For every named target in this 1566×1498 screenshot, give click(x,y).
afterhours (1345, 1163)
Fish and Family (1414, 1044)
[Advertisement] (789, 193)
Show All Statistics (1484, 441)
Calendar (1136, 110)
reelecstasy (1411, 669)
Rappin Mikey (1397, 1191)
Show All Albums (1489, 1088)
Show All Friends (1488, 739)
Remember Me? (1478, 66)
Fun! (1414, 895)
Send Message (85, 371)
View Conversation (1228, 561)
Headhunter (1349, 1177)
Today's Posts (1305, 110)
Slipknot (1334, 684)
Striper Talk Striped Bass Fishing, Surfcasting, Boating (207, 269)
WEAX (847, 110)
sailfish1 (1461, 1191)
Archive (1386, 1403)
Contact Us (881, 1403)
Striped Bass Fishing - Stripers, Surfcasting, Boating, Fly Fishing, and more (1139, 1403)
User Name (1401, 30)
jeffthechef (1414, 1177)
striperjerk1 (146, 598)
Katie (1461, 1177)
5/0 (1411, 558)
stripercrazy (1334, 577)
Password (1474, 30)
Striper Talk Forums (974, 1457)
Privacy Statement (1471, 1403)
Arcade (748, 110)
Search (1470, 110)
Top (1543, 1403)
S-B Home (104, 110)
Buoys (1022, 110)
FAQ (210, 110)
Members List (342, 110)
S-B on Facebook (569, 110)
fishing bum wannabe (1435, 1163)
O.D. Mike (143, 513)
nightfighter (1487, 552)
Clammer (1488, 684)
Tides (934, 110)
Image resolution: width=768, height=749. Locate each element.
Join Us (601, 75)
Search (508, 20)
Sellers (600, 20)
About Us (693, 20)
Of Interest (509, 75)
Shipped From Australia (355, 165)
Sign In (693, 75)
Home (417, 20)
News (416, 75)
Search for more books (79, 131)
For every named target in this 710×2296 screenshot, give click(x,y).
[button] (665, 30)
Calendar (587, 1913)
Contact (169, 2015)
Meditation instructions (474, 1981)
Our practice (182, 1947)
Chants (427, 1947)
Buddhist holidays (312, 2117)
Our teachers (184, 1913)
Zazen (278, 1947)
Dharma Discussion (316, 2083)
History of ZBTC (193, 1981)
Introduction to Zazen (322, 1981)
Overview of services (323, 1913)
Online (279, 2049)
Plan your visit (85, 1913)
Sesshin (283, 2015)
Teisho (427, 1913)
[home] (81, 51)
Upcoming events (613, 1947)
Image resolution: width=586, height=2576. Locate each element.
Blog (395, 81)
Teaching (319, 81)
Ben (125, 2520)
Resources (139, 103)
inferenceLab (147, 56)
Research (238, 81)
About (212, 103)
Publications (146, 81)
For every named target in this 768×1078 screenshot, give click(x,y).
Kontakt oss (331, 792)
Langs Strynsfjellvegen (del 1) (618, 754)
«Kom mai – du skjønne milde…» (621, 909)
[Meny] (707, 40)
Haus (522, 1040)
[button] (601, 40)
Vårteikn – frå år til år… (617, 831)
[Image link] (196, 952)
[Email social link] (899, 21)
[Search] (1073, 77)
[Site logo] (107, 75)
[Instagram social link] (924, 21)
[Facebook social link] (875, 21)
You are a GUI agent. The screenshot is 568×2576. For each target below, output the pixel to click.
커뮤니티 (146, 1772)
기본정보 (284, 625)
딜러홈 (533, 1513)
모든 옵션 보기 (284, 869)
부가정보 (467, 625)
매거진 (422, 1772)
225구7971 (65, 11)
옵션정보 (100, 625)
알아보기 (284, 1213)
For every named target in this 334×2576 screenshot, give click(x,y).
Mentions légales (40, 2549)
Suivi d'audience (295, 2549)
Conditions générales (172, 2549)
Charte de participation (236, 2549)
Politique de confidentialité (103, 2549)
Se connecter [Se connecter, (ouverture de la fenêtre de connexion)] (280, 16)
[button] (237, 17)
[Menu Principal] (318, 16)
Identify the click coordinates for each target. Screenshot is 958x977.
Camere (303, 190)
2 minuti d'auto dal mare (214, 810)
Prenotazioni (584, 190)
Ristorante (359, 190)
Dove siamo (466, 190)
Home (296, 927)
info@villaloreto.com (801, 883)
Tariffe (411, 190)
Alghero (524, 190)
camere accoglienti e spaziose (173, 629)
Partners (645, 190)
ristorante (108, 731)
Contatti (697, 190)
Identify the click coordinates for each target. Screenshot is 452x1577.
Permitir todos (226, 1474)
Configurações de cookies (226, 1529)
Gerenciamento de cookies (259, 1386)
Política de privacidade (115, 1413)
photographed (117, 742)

### SHORT EXERCISE
Please set out the records from the line with "Haus (522, 1040)" up to and including the line with "Alghero (524, 190)" as a Markdown table with two columns, Number and Text, skipping any blank lines.

### THE ANSWER
| Number | Text |
|---|---|
| 1 | Haus (522, 1040) |
| 2 | [button] (601, 40) |
| 3 | Vårteikn – frå år til år… (617, 831) |
| 4 | [Image link] (196, 952) |
| 5 | [Email social link] (899, 21) |
| 6 | [Search] (1073, 77) |
| 7 | [Site logo] (107, 75) |
| 8 | [Instagram social link] (924, 21) |
| 9 | [Facebook social link] (875, 21) |
| 10 | You are a GUI agent. The screenshot is 568×2576. For each target below, output the pixel to click. |
| 11 | 커뮤니티 (146, 1772) |
| 12 | 기본정보 (284, 625) |
| 13 | 딜러홈 (533, 1513) |
| 14 | 모든 옵션 보기 (284, 869) |
| 15 | 부가정보 (467, 625) |
| 16 | 매거진 (422, 1772) |
| 17 | 225구7971 (65, 11) |
| 18 | 옵션정보 (100, 625) |
| 19 | 알아보기 (284, 1213) |
| 20 | For every named target in this 334×2576 screenshot, give click(x,y). |
| 21 | Mentions légales (40, 2549) |
| 22 | Suivi d'audience (295, 2549) |
| 23 | Conditions générales (172, 2549) |
| 24 | Charte de participation (236, 2549) |
| 25 | Politique de confidentialité (103, 2549) |
| 26 | Se connecter [Se connecter, (ouverture de la fenêtre de connexion)] (280, 16) |
| 27 | [button] (237, 17) |
| 28 | [Menu Principal] (318, 16) |
| 29 | Identify the click coordinates for each target. Screenshot is 958x977. |
| 30 | Camere (303, 190) |
| 31 | 2 minuti d'auto dal mare (214, 810) |
| 32 | Prenotazioni (584, 190) |
| 33 | Ristorante (359, 190) |
| 34 | Dove siamo (466, 190) |
| 35 | Home (296, 927) |
| 36 | info@villaloreto.com (801, 883) |
| 37 | Tariffe (411, 190) |
| 38 | Alghero (524, 190) |